Long Week-end in Georgia
Dettagli
| Durata | 4 Giorni / 3 Notti |
|---|---|
| Date del tour | Dal 4-7 aprile |
| Partecipanti | Minimo 2 massimo 6 partecipanti |
Tra Caucaso, vino ancestrale e meraviglie che non si dimenticano
Quattro giorni per respirare l’atmosfera magnetica di Tbilisi, scivolare tra colline punteggiate di chiese millenarie e condividere calici di ambra e saperavi come se fossimo amici da sempre.
La Georgia non si visita: si accoglie. È un abbraccio, un brindisi infinito, una città che profuma di zolfo e pane caldo, una campagna che sembra dipinta a mano.
Nessuna corsa, zero tour “mordi e fuggi”: solo ritmo intelligente, selezione accurata dei luoghi, e quella cura che rende un viaggio un ricordo luminoso.

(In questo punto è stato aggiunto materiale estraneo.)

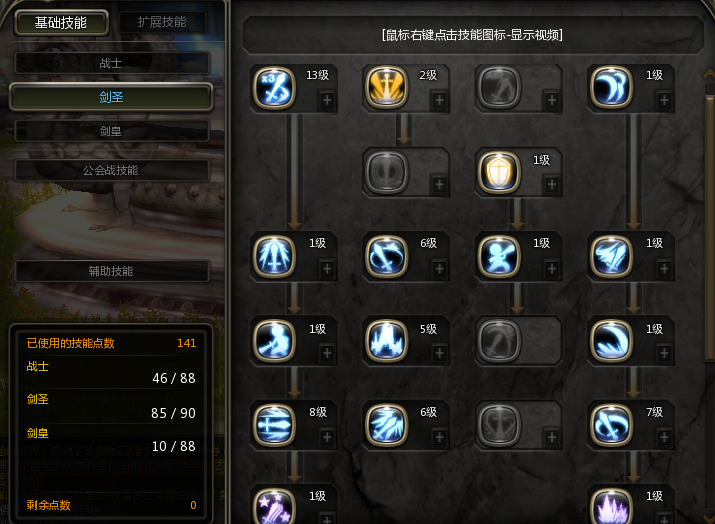Screen dimensions: 715x524
Task: Select the purple crystal skill icon
Action: 609,506
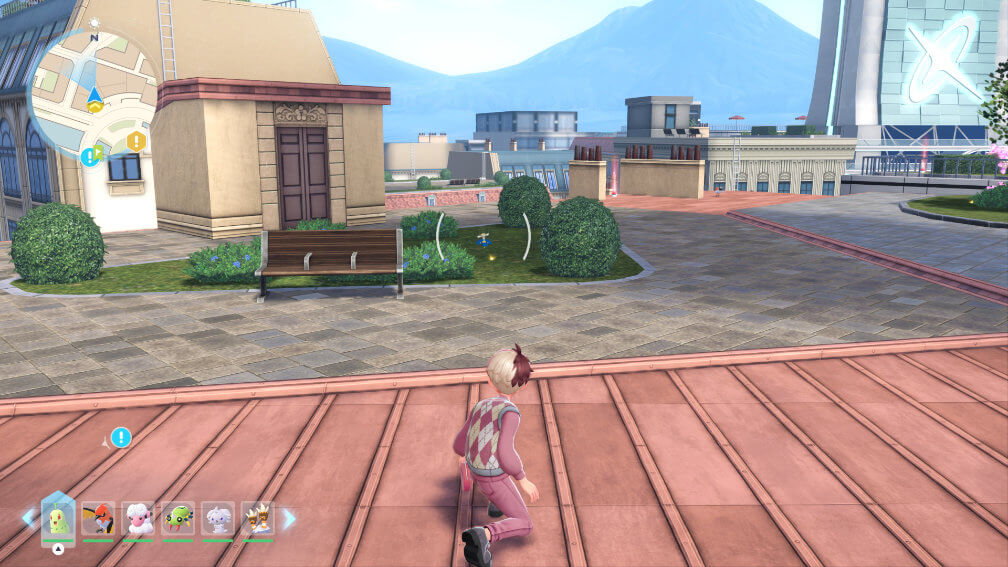This screenshot has height=567, width=1008.
Task: Select Chikorita in the party bar
Action: (58, 518)
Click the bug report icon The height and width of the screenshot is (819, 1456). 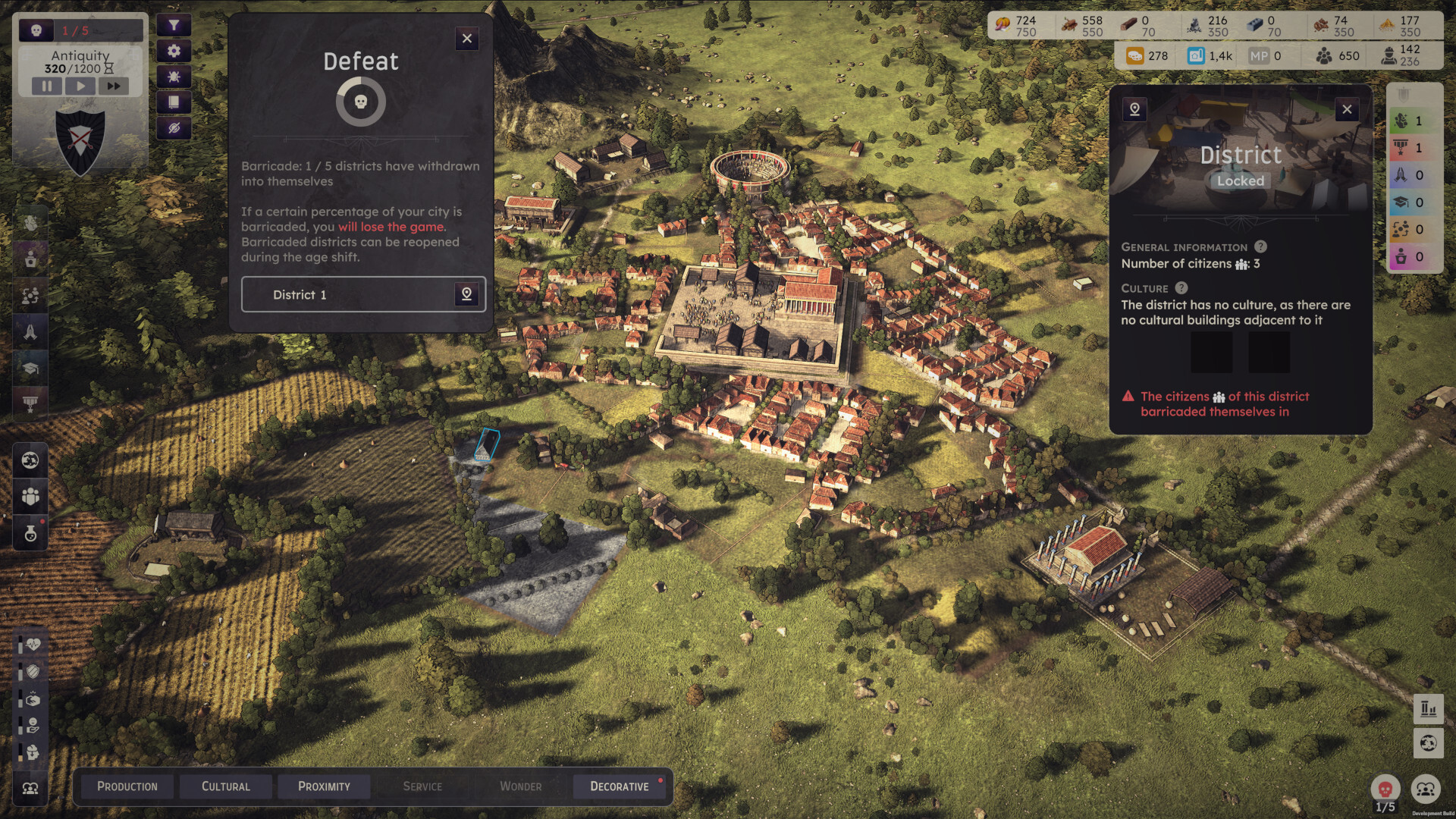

Scoprite la Georgia, paese di storia, cultura e paesaggi variegati, dalle montagne alle valli. In questo breve tour sarà possibile visitare città storiche, siti religiosi e villaggi tradizionali, vivendo la calorosa ospitalità locale. Le tradizioni e i sapori tipici completano l’esperienza, offrendo un assaggio autentico della cultura e dei panorami del paese.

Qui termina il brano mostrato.